Stored items:
———

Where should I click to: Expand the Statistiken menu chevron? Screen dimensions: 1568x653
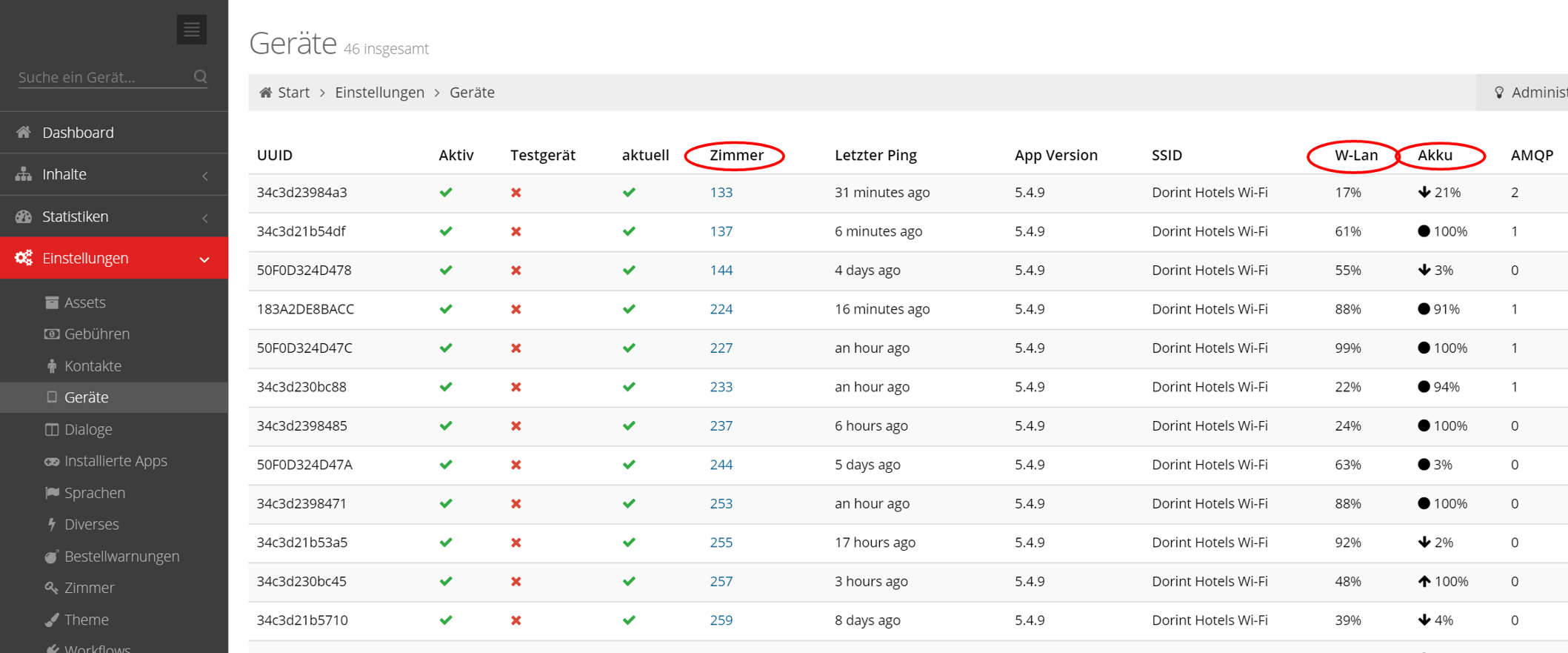click(205, 218)

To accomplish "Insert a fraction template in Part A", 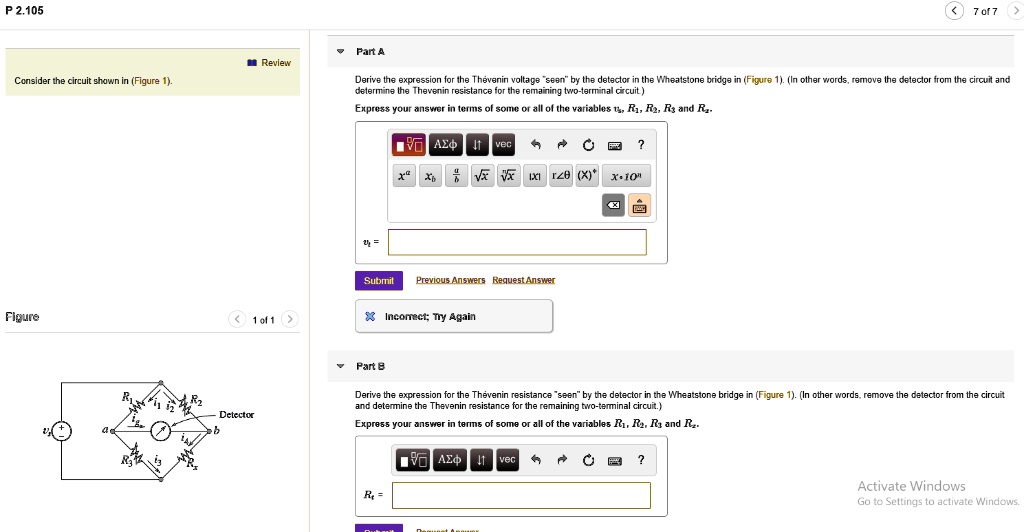I will click(x=455, y=175).
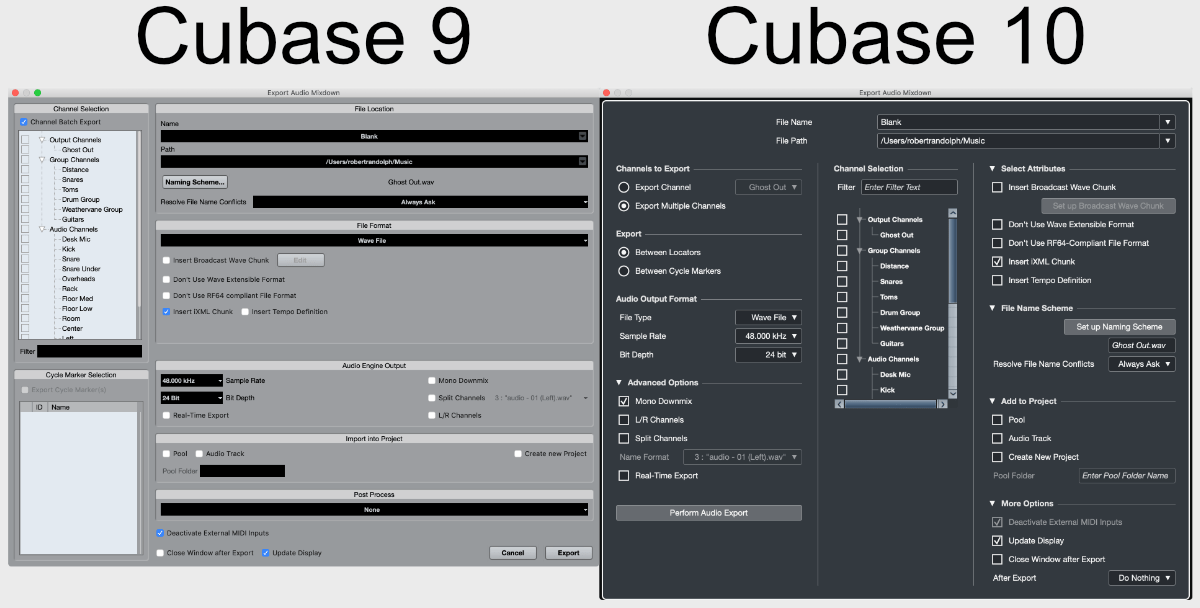Open the "After Export" Do Nothing dropdown

pos(1141,577)
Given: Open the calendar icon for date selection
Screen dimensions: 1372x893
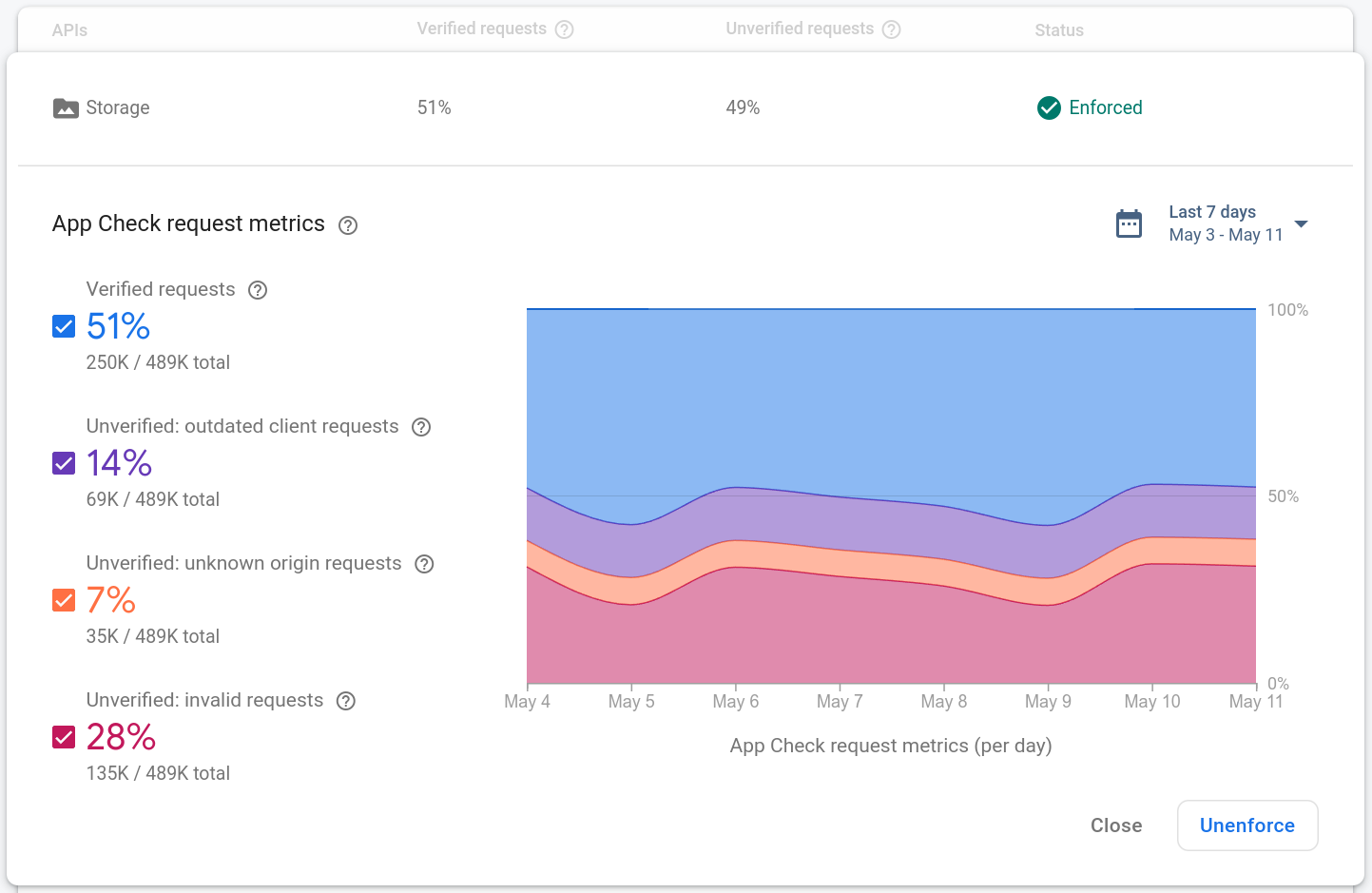Looking at the screenshot, I should (x=1129, y=223).
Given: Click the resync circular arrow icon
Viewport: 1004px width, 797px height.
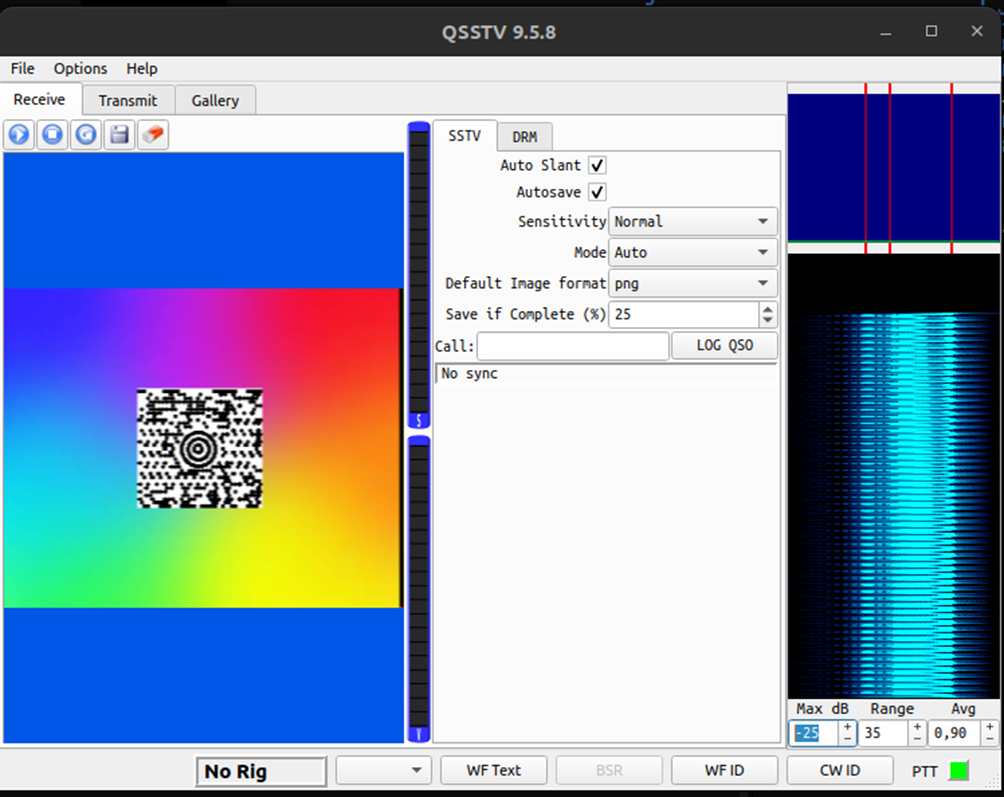Looking at the screenshot, I should (87, 134).
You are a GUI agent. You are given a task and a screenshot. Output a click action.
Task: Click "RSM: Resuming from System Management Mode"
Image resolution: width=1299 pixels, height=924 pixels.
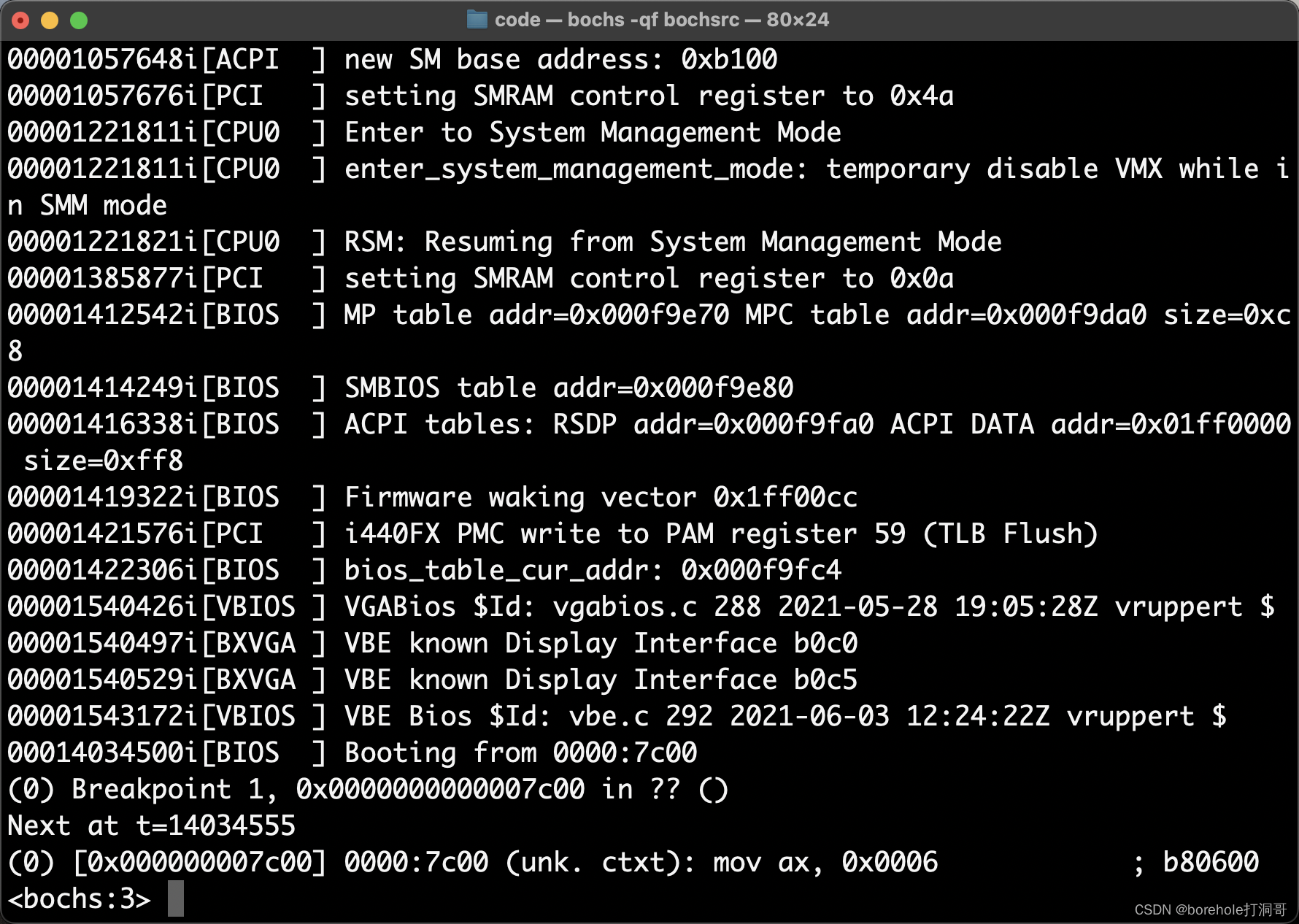click(x=673, y=242)
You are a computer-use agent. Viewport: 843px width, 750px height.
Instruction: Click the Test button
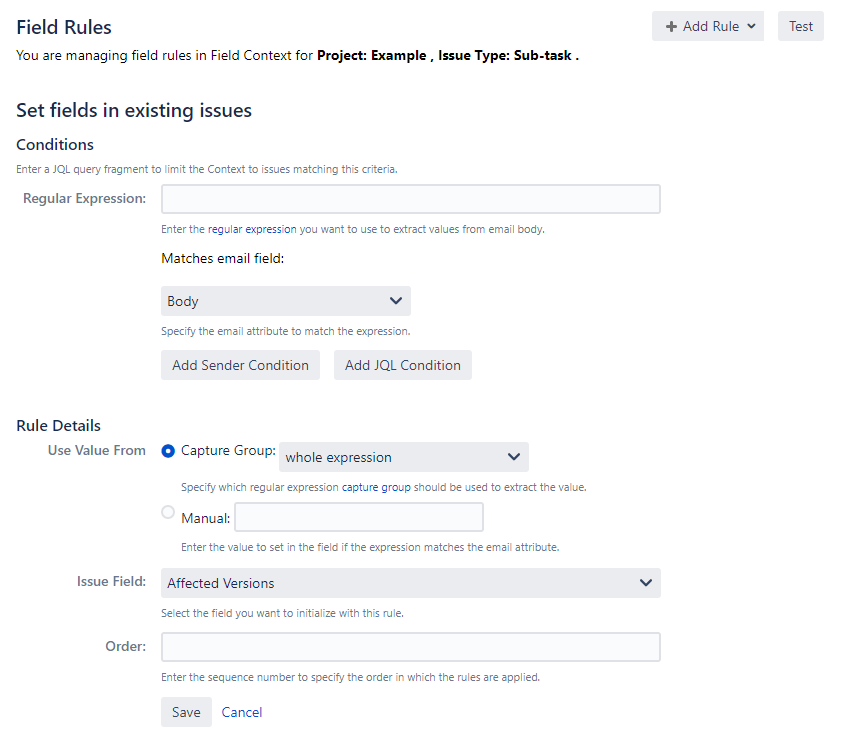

———

> **Required task**: Report each line of the entries above that contains the string "width".

> **Right answer**:
Viewport: 1004px width, 797px height.
Image resolution: width=1299 pixels, height=924 pixels.
You are a computer-use agent. Viewport: 843px width, 750px height.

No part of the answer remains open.